An interesting contribution to this set of topics is an innovative series of volumes posing "5 Questions" to philosophers in a variety of fields (link).  A recent volume is Philosophy of the Social Sciences: 5 Questions,  edited by Diego Rios and Christoph Schmidt-Petri.  Contemporary philosophers were asked to respond to five important questions about their approaches to the field of the philosophy of social science.  The format offers the beginning of a triangulation among "beginnings," "fundamental assumptions," and "future directions" for each of these philosophers.  The questions that were provided to the philosophers are these:
  1. How did you get interested in the philosophical aspects of the social sciences?
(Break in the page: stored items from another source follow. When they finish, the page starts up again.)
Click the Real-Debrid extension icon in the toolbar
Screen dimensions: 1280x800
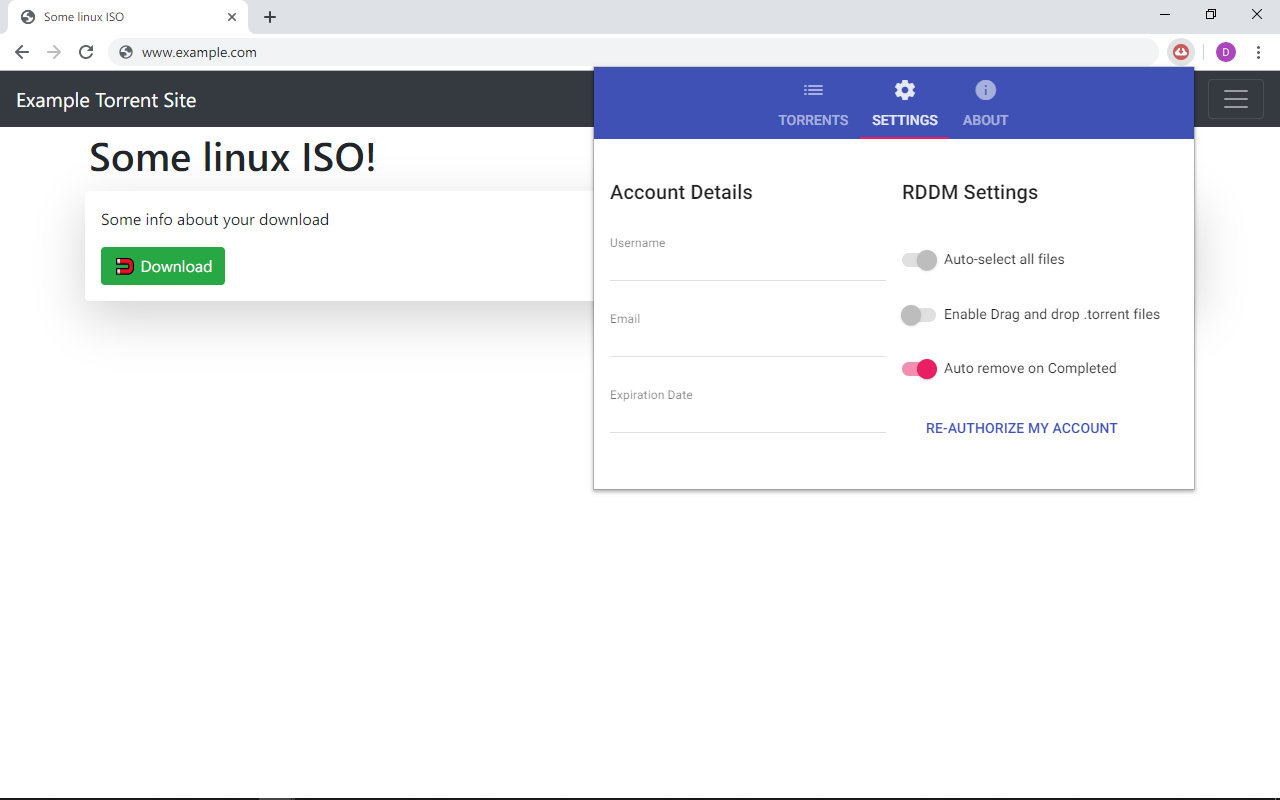(x=1181, y=51)

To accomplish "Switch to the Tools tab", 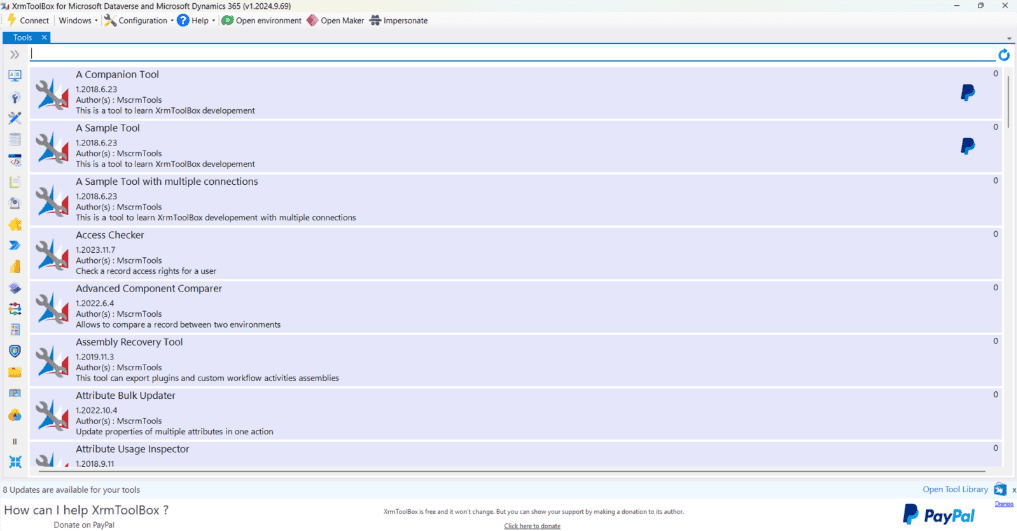I will pyautogui.click(x=22, y=37).
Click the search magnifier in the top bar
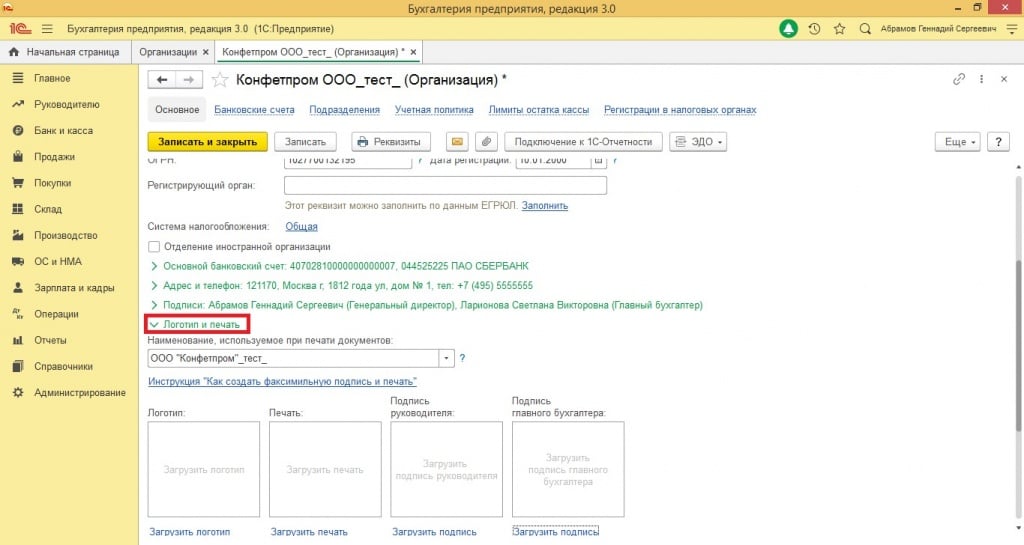 coord(865,29)

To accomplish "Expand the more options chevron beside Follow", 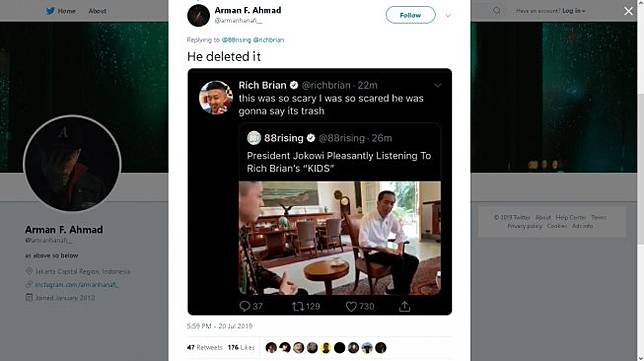I will tap(448, 15).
  2. Which social sciences do you consider particularly interesting or challenging from a philosophical point of view?
  3. How do you conceive the relation between the social sciences and the natural sciences?
  4. What is the most important contribution that philosophy has made to the social sciences?
  5. Which topics in the philosophy of social science will, and which should, receive more attention than in the past?
Contributors include David Bloor, Raymond Boudon, Mario Bunge, Nancy Cartwright, Margaret Gilbert, Daniel Hausman, Harold Kincaid, Daniel Little, Steven Lukes, David Papineau, Philip Pettit, Alexander Rosenberg, David-Hillel Ruben, John Searle, and Raimo Tuomela.  This list includes quite a few of the people who have helped to shape current thinking in this sub-discipline of philosophy; so it is very interesting to have a chance to see what they have to say about some of the original influences on their thinking about the social sciences, as well as their own definitions of the frameworks they have arrived at.  I found it very interesting to think seriously about these questions in my own case, because it forces one to reflect on the ideas, events, and ideologies that led one to choose one set of topics and approaches rather than another.  I would have added a sixth question for each of the contributors: "What are the most basic ideas that you have come to in the course of your studies of the social sciences?"

What I would like to see is a next step conducted by a gifted sociologist of the professions, who would attempt to map out the streams of influence and contribution that are documented within the essays in this volume.  Andrew Abbott's careful analysis of the currents of thought constituting the discipline of sociology in the 1960s and 1970s is a good case in point (Chaos of Disciplines).  Another good example is William Sewell's attempt to provide a geography of the discipline of social history in the 1960s (Logics of History: Social Theory and Social Transformation).